── DOCUMENT PASSAGE

Let’s get this over with (pun intended) - I'm going to die . . . . eventually, we all are. There is a fine line between acquiescence and acceptance. According to our good friends at Merriam-Webster (the dictionary people): Acquiescence is a passive and often silent submission to a situation, whereas acceptance is a more active and conscious choice to embrace something, whether it be a reality, a proposal, or a way of life. Acquiescence implies a lack of protest or objection, while acceptance can involve a deeper understanding and voluntary agreement.
I’ve been forced, or maybe it’s that I have been given the chance, or perhaps it’s that I have had the opportunity, or maybe it can even be described as my having had the privilege (there are many ways to look at this) to at least think about my mortality. Looking at it with objective clarity - without worry of its imminence, but being cognizant of its inevitability. I don’t believe that talking about it will hasten my demise at all, in the same way that I think it is illogical to imagine that ignoring it will prevent it.

────
── ENTRIES SHOWN

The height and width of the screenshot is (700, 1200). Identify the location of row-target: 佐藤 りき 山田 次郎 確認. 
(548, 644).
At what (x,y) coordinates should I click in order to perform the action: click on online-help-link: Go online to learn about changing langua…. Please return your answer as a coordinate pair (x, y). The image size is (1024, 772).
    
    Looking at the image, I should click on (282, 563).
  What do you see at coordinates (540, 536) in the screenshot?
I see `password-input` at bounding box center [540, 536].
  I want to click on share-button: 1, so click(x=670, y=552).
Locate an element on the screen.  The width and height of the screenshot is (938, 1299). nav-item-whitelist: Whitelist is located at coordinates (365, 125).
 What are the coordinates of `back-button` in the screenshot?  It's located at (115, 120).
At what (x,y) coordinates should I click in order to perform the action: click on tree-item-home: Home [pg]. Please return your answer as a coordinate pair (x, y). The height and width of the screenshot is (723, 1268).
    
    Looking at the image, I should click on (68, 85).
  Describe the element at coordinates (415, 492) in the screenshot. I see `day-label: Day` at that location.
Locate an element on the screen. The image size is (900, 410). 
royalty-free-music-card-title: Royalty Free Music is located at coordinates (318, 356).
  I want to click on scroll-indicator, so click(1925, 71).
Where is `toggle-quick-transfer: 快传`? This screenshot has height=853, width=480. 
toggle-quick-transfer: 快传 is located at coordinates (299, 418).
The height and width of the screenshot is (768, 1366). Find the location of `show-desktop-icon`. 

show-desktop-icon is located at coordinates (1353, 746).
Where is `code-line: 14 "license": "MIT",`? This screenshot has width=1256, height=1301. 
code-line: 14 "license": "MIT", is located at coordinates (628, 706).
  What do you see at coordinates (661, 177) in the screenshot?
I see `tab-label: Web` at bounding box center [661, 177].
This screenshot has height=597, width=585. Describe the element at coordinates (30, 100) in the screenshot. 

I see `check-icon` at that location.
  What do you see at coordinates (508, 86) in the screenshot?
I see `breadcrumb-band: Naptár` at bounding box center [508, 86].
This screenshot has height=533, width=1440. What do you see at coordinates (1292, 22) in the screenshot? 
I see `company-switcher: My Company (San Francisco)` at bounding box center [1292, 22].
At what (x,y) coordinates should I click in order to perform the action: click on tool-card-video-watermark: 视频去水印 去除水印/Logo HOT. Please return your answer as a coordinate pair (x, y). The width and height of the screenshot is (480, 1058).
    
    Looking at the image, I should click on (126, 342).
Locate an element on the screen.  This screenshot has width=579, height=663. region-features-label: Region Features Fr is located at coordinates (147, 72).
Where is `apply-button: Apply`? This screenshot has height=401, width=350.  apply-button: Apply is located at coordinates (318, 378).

────

» TASKS TO PERFORM
[1] In the essay on mortality, what does acquiescence imply, according to the definition it gives?
[2] Duplicate the essay on mortality from "Let’s get this" to "and voluntary agreement.".
None of this data is needed.

» EXPECTED OUTPUTS
[1] A lack of protest or objection.

[2]
Let’s get this over with (pun intended) - I'm going to die . . . . eventually, we all are. There is a fine line between acquiescence and acceptance. According to our good friends at Merriam-Webster (the dictionary people): Acquiescence is a passive and often silent submission to a situation, whereas acceptance is a more active and conscious choice to embrace something, whether it be a reality, a proposal, or a way of life. Acquiescence implies a lack of protest or objection, while acceptance can involve a deeper understanding and voluntary agreement.